■ **SOURCE PASSAGE**
* START *
Musings on Gurmat Sangeet, or Gurbani Kirtan, Sikh Sacred Music

Saturday, March 03, 2012

The Sage of Rakab Ganj

Gyani Dyal Singh Ji (1934 - 2012)

Hopkinton MA
March 3, 2012

Monday February 27, 2012. My flight from Istanbul touches down in Boston and I turn on my phone. We've been away for several days and there are messages waiting. As I sift through my messages, I get the news. Gyani Ji is no more.

My mind goes back more than two decades. I receive a phone call from Bhai Surjit Singh (LI) informing me that 'Ustad Ji' is here in case I wish to see him. I drive from New Jersey to Long Island for my first meeting with Gyani Dyal Singh Ji. I meet an irascible, energetic man in his mid 50s. He is impatient. He almost seems to mock my earnestness when I share my passion for Gurmat Sangeet with him and express my dismay at the sorry state of affairs and the dilution of the tradition. When I ask him about what might be done to stem the decline of the Gurmat Sangeet tradition and bring about a renaissance, he is cynical as he points to the broad indifference of the leaders of the Panth towards the Guru's music, and decries the quality of kirtan at our most prominent institutions. I have already become aware of Gyani Ji's contributions to Gurmat Sangeet. I have listened to Bhai Surjit Singh and Bhai Kanwarpal Singh, his senior-most students. I have been introduced to the books he has written on Gurmat Sangeet. This is clearly an impressive and dedicated individual , but as I drive back home, I feel a vague sense of disappointment and discouragement at the meeting.

I do not know it then, but that is just his personality. He is a bit of a curmudgeon! He does not suffer fools gladly. He doesn't warm up to anyone quickly. He is completely bereft of the polish and social graces that many of our senior kirtaniye carefully cultivate, to survive and thrive in a culture that values sycophancy over substance. He is blunt. Opinionated. He is a person who never hesitates to speak his mind. Rare qualities all!
* END *
■ **EXERCISE**
Copy the remembrance of Gyani Dyal Singh Ji word for word, everything from "Saturday, March 03, 2012" down to "is no more.". Rely on the remembrance above and nothing else.

■ **DATA**
* START *
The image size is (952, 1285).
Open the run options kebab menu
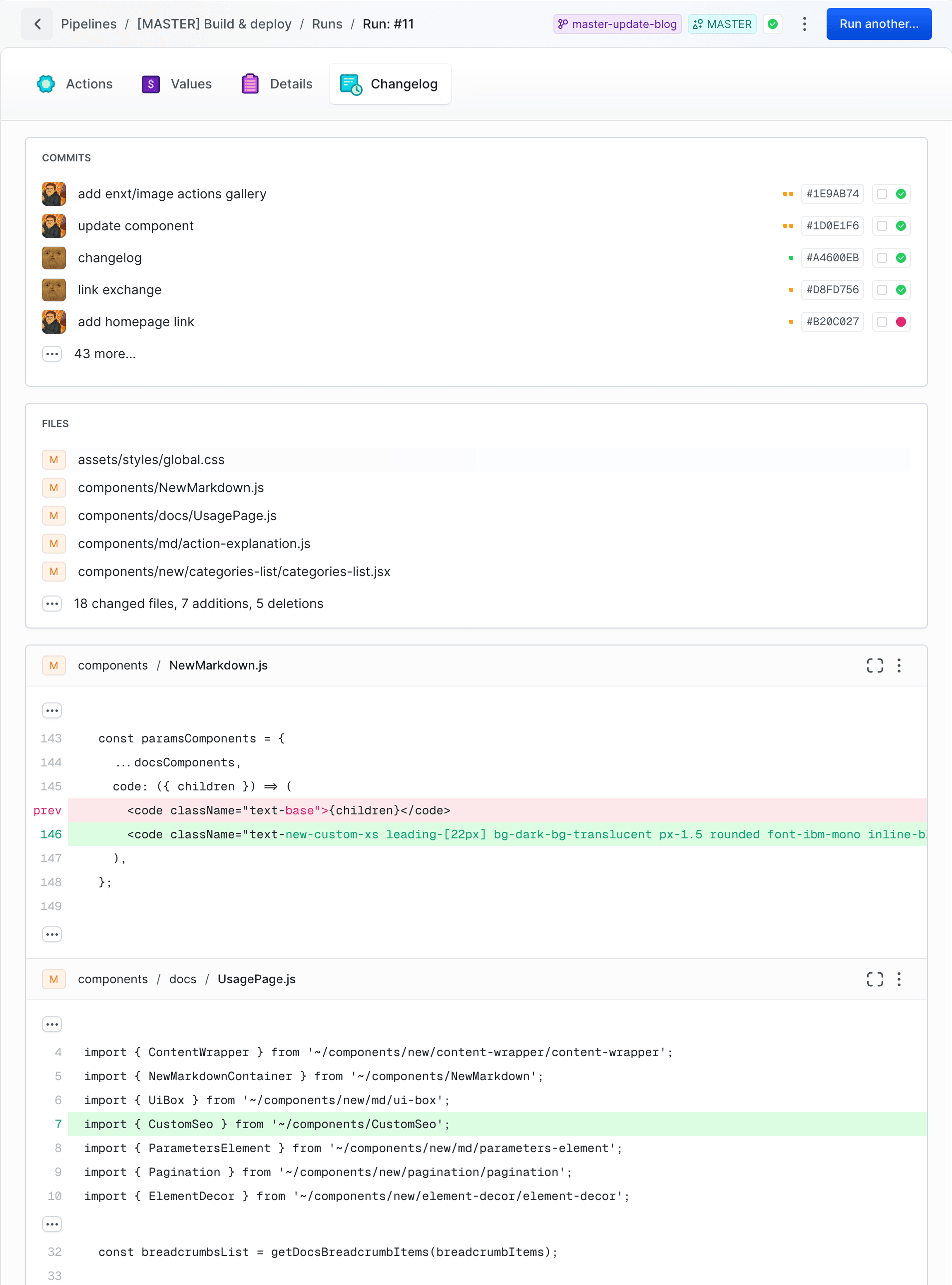805,24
* END *
■ **EXERCISE SOLUTION**
Saturday, March 03, 2012

The Sage of Rakab Ganj

Gyani Dyal Singh Ji (1934 - 2012)

Hopkinton MA
March 3, 2012

Monday February 27, 2012. My flight from Istanbul touches down in Boston and I turn on my phone. We've been away for several days and there are messages waiting. As I sift through my messages, I get the news. Gyani Ji is no more.